## Source passage:
# # # # #

Mervyn King also launched a thinly veiled attack on the Government's high levels of public debt ahead of the credit crunch and revealed that the Bank of England is poised to embark on quantitative easing. His comments will raise fears that the UK banking sector and wider economy faces a long and painful road to recovery and that further banking bailouts may be required.
Giving evidence before MPs on the House of Commons' Treasury Select Committee, Mr King said it was "impossible to say" how much capital may be required to prop up the fragile UK banking sector, as it was dependent on the state of the global economy. "How much capital banks will need in the end is impossible to tell," Mr King added.
Mr King said it could take "many months" to identify the scale of the toxic assets held by banks and that the Government and the regulator were unlikely to reach a definite conclusion because "it was a situation that was constantly moving". He added it was crucial to "find out what is really on the balance sheets of our major banks".

# # # # #

(Stored rows)
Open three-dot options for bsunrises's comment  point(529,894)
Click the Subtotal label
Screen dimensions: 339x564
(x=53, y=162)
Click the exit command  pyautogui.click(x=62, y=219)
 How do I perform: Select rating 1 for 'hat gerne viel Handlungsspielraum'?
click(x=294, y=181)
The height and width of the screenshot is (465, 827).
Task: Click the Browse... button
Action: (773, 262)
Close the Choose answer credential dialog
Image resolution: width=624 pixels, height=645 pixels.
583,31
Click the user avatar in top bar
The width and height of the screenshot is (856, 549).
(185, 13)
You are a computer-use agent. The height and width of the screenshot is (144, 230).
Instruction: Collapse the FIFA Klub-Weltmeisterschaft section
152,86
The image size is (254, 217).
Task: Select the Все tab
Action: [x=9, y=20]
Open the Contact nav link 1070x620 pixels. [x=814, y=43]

# # # # #

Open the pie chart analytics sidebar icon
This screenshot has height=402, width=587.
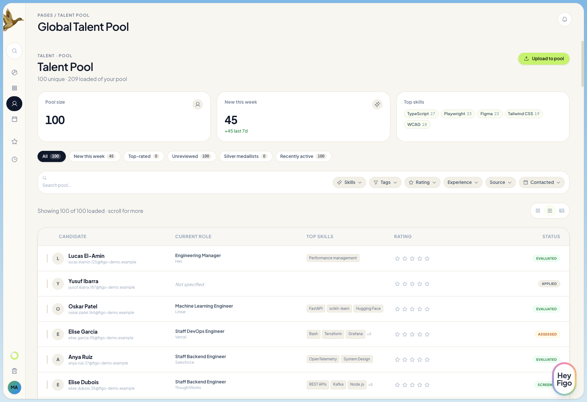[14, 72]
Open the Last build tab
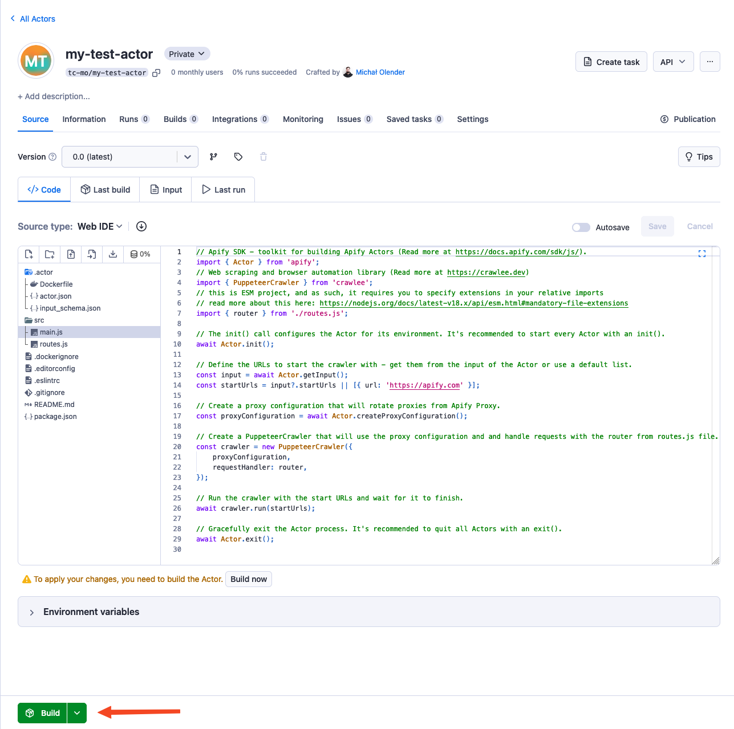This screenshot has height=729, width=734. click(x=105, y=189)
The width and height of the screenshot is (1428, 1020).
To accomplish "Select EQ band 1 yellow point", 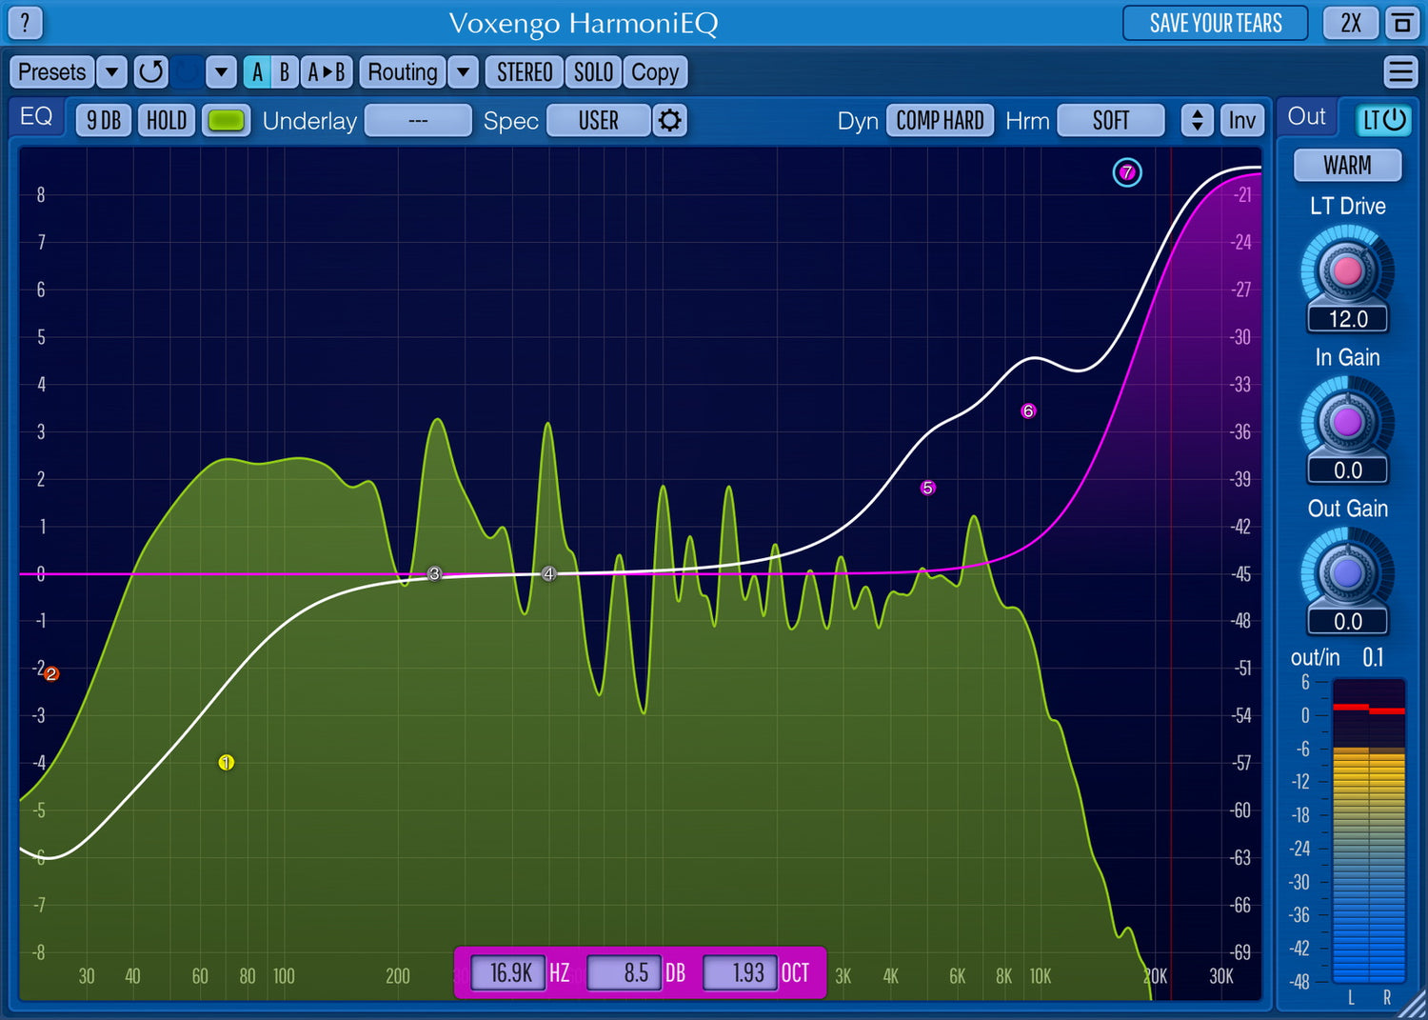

# # # # #

## Directions:
1. Rewrite the stretch of the Mervyn King text from "Mervyn King also" through "may be required.", replacing "quantitative easing" with "interest rate cuts".
2. In the Mervyn King text, before which committee did Mr King give evidence?
The rows are separate from the text about Mervyn King.

## Your responses:
1.
Mervyn King also launched a thinly veiled attack on the Government's high levels of public debt ahead of the credit crunch and revealed that the Bank of England is poised to embark on interest rate cuts. His comments will raise fears that the UK banking sector and wider economy faces a long and painful road to recovery and that further banking bailouts may be required.

2. The House of Commons' Treasury Select Committee.